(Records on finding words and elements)
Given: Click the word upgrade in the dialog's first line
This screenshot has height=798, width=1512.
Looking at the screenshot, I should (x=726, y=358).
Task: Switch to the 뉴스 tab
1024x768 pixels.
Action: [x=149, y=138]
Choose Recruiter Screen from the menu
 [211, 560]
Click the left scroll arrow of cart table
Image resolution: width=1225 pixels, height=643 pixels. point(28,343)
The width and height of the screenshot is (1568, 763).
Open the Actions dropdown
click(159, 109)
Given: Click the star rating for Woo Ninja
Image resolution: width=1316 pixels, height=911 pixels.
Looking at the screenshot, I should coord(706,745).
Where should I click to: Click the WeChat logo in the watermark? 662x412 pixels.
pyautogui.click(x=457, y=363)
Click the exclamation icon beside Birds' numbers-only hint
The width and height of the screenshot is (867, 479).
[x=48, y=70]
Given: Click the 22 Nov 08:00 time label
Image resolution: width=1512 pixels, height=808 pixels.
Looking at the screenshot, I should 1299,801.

Task to carry out » Rewrite everything from the start of the records down to the line containing "Looking at the screenshot, I should coord(706,745).", putting "Actions menu" in place of "Actions dropdown" and leaving all else unchanged.

The output »
Given: Click the word upgrade in the dialog's first line
This screenshot has height=798, width=1512.
Looking at the screenshot, I should (x=726, y=358).
Task: Switch to the 뉴스 tab
1024x768 pixels.
Action: [x=149, y=138]
Choose Recruiter Screen from the menu
 [211, 560]
Click the left scroll arrow of cart table
Image resolution: width=1225 pixels, height=643 pixels. point(28,343)
The width and height of the screenshot is (1568, 763).
Open the Actions menu
click(159, 109)
Given: Click the star rating for Woo Ninja
Image resolution: width=1316 pixels, height=911 pixels.
Looking at the screenshot, I should coord(706,745).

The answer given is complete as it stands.